Do you ever wonder why you think of something – what jogs your memory? I’ve really thought about what I want this blog to be for me and for my readers. Maybe I can be the home-ec teacher on here that I always wanted to be. I want this to be all about the home – food, crafts, scrapbooks, DIY, decorating, and other things that just make the house a home. As time goes on, you will see this is a journal of the past, the present, and a bucket list for the future.
One of my first loves is cooking and baking and remains so to this day. This lead to one of my first hobbies, cake decorating at about age 13 or 14. I still have my first Wilton cake pans which came from the Sears catalog for Christmas. Here’s a cake I did last year for a special boy’s birthday using one of those pans. To make a long story short, I had posted on Facebook several times about THE BEST BUTTERCREAM and never posted the recipe so here it is. A lot of my recipes are not original, but some of my favorites are those that I have changed a bit to make my own or to suit my family. This buttercream is so good, you don’t even need a cake to go with it. Now, go make someone special a cake today and try this, or just do it for yourself.
A few notes (and hints) about this recipe:
- this isn’t a pure white buttercream, but does come out very light with lots of whipping.
- I love to use the Crisco sticks of shortening, it makes the measuring so much easier.
- A stand mixer will make this so much easier and save your arm from feeling like it is going to fall off before you are done.
- I love my Kitchen-Aid and can’t imagine how I ever got by without it.
- Salted butter is my choice, but if you want to control the sodium, it would work fine unsalted also.
- The extract flavorings can be adjusted to your own taste.
- If you don’t have a sifter, use a large sieve to get the lumps out of the powdered sugar. (I have been known not to sift this, but you can tell a difference when you don’t).
- Scrape the sides of the bowl often during all of the steps.
- Some of the times can vary on the mixing since the size of your mixer and the speed, can vary.
- I use the whisk attachment when making a whipped frosting such as this buttercream.
- This recipe makes enough for a 3-layer cake.

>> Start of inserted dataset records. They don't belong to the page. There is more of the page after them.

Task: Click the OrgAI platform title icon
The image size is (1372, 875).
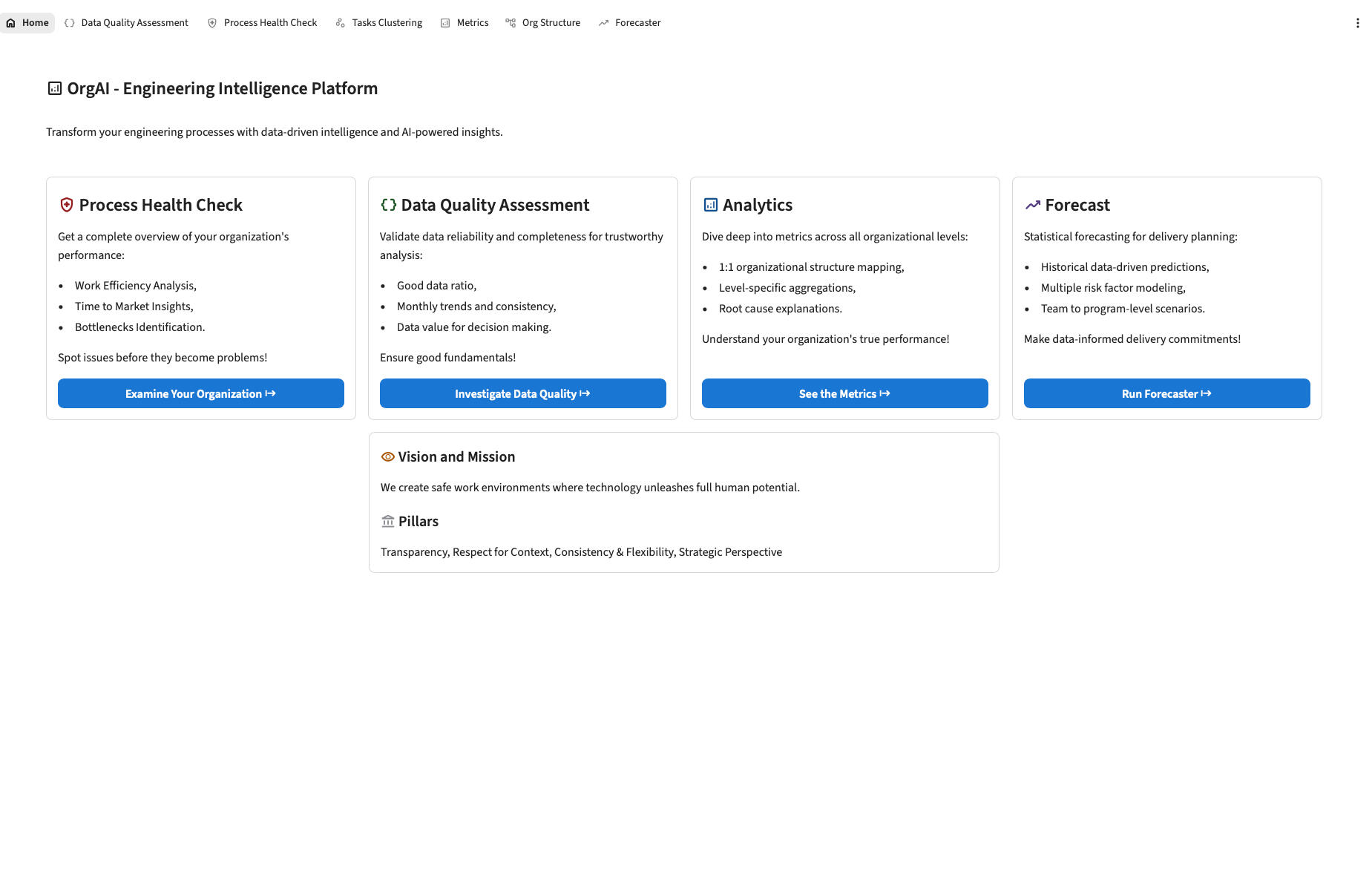Action: pos(55,88)
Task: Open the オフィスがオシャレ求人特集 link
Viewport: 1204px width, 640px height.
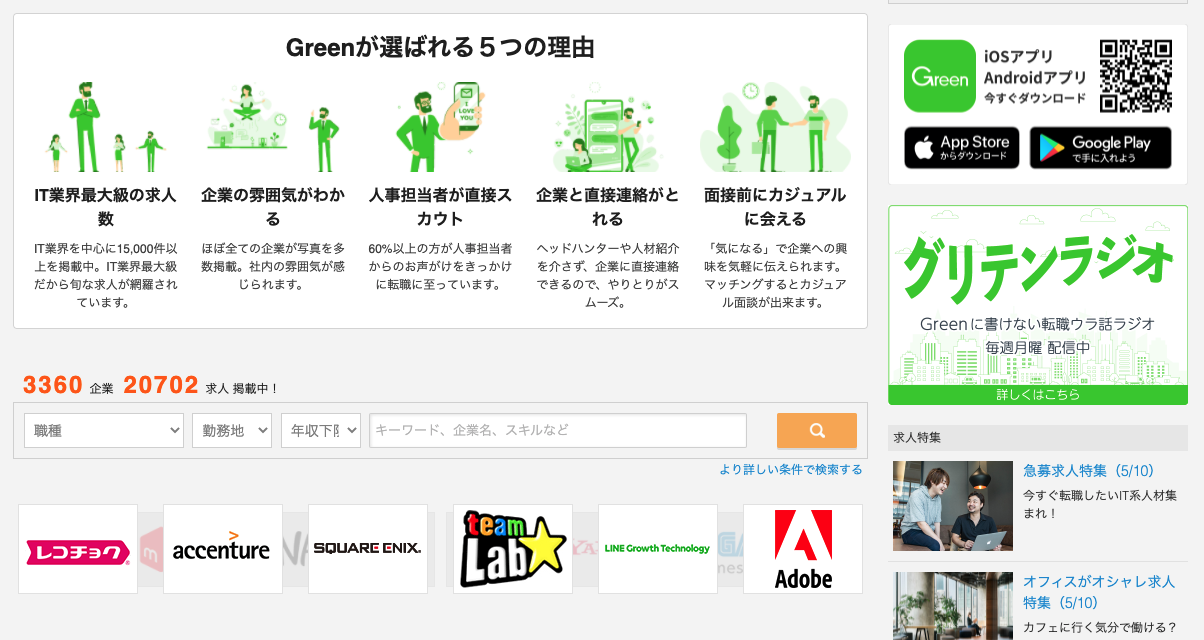Action: (x=1096, y=592)
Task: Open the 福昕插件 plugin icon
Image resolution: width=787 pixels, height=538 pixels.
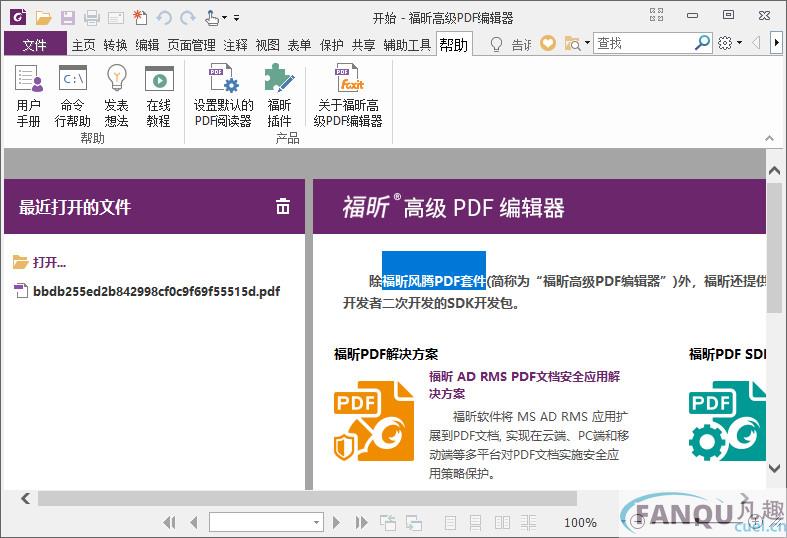Action: pos(279,96)
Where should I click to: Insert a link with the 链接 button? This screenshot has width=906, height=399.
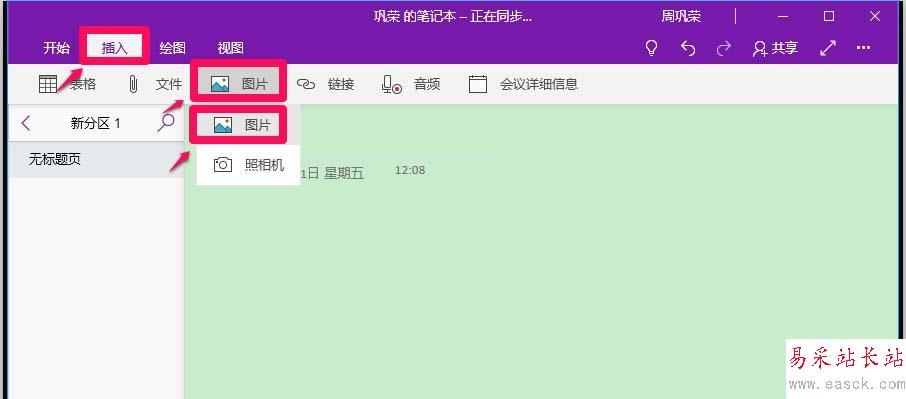point(325,84)
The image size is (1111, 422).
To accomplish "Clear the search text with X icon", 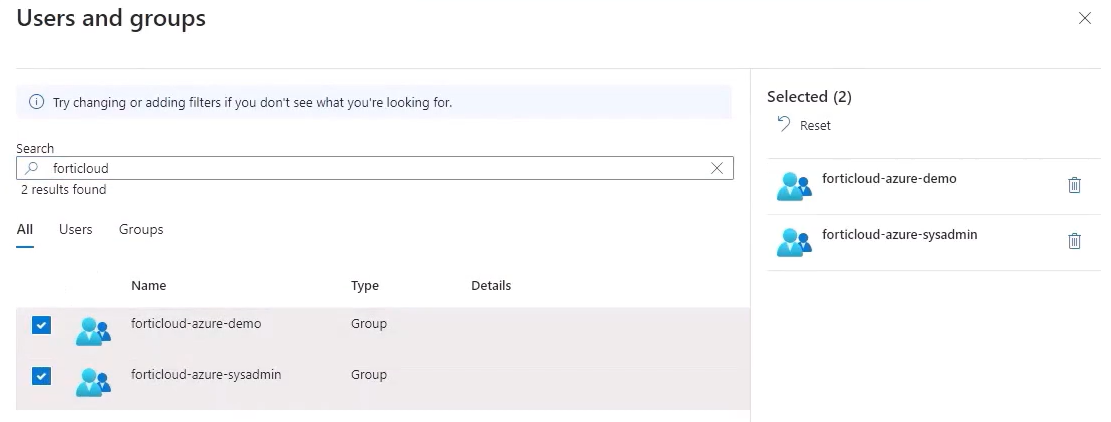I will pos(717,168).
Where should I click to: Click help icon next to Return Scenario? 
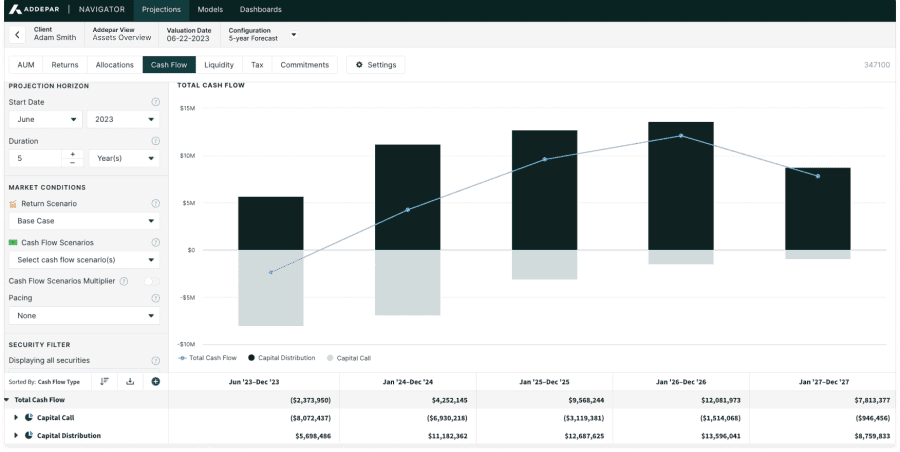pyautogui.click(x=155, y=204)
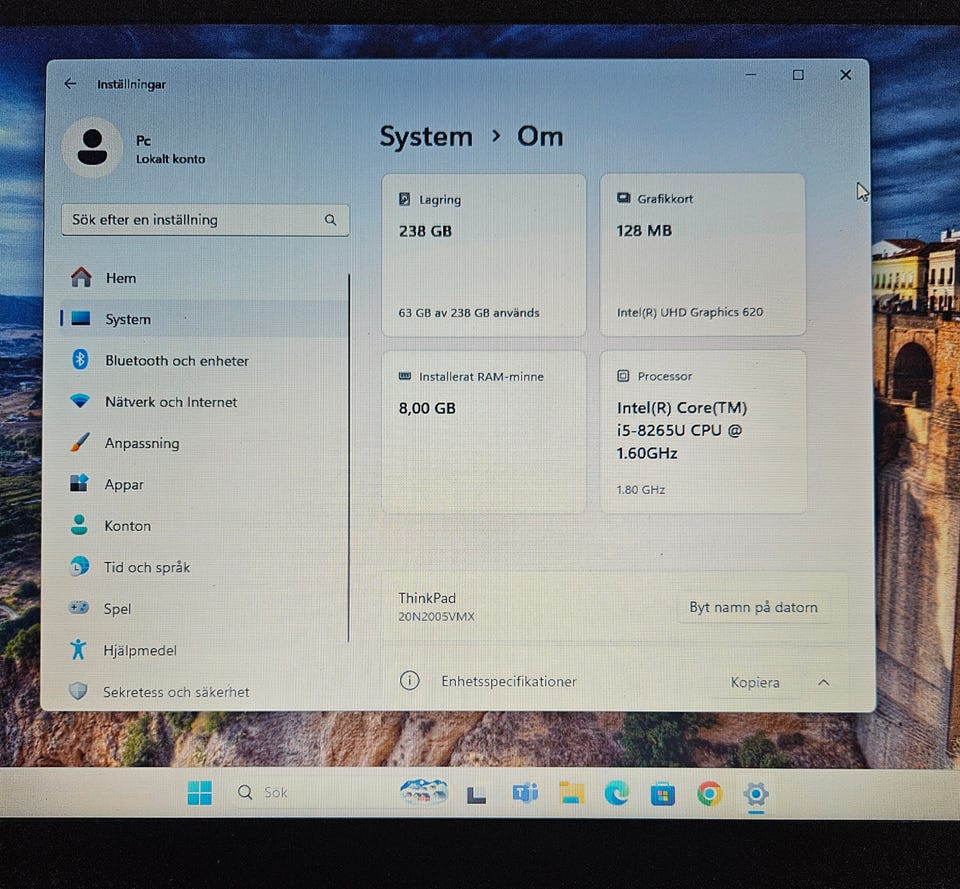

Store any unused icing in a covered container in the refrigerator for up to a week. (I will bet you it won’t last)
The Best Buttercream
1 cup Crisco shortening
1 cup butter – softened
1/3 cup luke warm water
1 T sea salt
1 ½ tsp clear vanilla extract
1 ½ tsp almond extract
1 ½ tsp butter extract
2 lb. bag of powder sugar – sifted
Mix the water and salt together and let stand until the water is at room temperature and the salt has dissolved, approximately 10 minutes.
Cream the shortening and butter together on a medium – high speed until it becomes very light in color, approximately 3 – 5 minutes. You will be amazed how white the yellow butter becomes.
Check your salt and water mixture, if any granules are not dissolved, strain the mixture then add your extracts, stirring well.
On one of the lowest settings, start adding your powdered sugar, alternating with the water mixture. Remember to scrape the bowl several times in this process. When all of these ingredients have been incorporated well, turn your setting to high and continue to whip for approximately 3 – 5 minutes. This is when my tasting starts. If it has any “powder” taste to it, you need to mix a bit longer. Depending on your taste, and also the weather, you may need to add a little more water to achieve your desired consistency. If it appears too stiff, add a teaspoon of water at a time then mix for another minute.
Not only is this a great “crusting” recipe for cake decorating, but wonderful for everyday use also. Add this to a boxed french vanilla cake mix, add a few fresh strawberries on the side, and you have dessert. I do used boxed mixes a lot, but when you add a great homemade frosting, it is Homemade then.
Thanks for being a part of my journey.